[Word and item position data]
•••

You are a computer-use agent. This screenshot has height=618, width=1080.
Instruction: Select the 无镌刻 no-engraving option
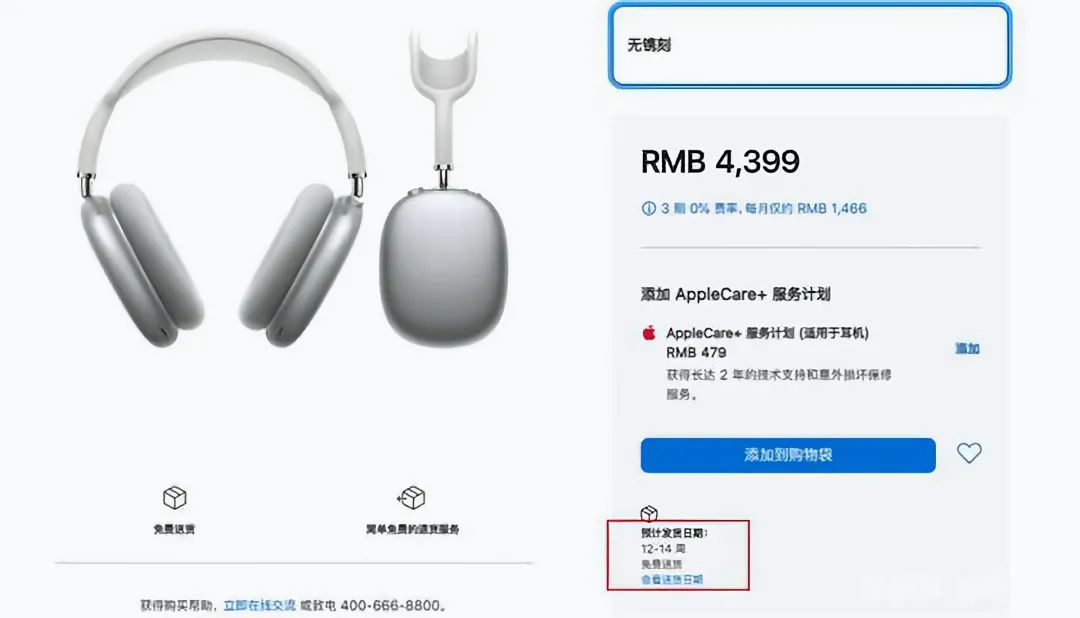809,45
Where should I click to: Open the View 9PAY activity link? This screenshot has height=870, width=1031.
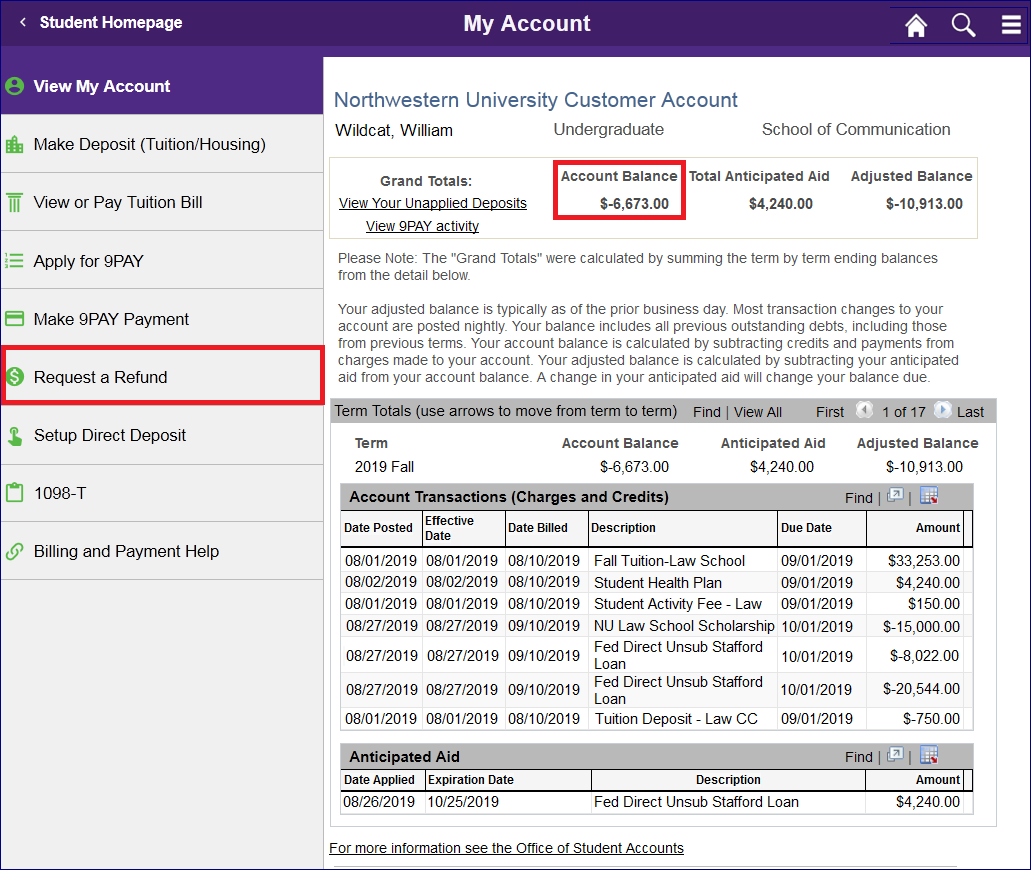click(422, 225)
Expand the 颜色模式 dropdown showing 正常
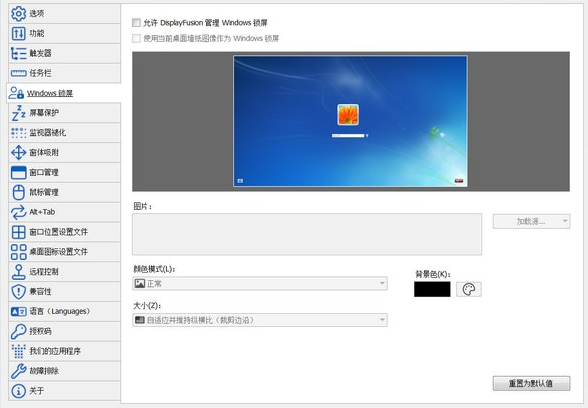This screenshot has width=588, height=408. (x=260, y=284)

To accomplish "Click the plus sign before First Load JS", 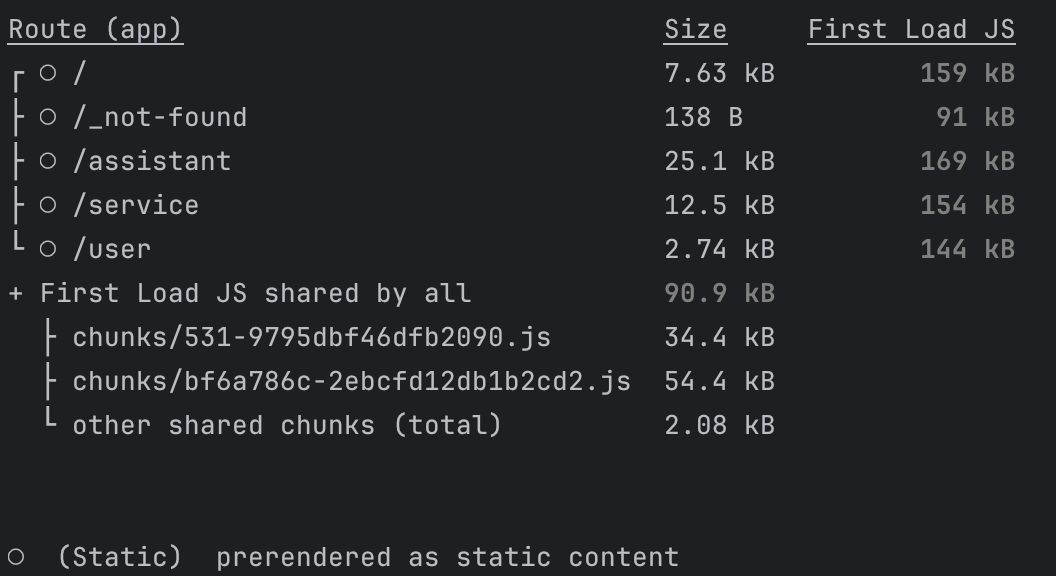I will pyautogui.click(x=16, y=293).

•••

*Task description*. Reproduce the entries word for word, starting at the very first line and stopping after the line that contains "This screenshot has width=588, height=408.". Leave out the pictures.

*Task solution*.
You are a computer-use agent. This screenshot has height=618, width=1080.
Instruction: Select the 无镌刻 no-engraving option
809,45
Where should I click to: Open the View 9PAY activity link? This screenshot has height=870, width=1031.
click(422, 225)
Expand the 颜色模式 dropdown showing 正常
This screenshot has width=588, height=408. (x=260, y=284)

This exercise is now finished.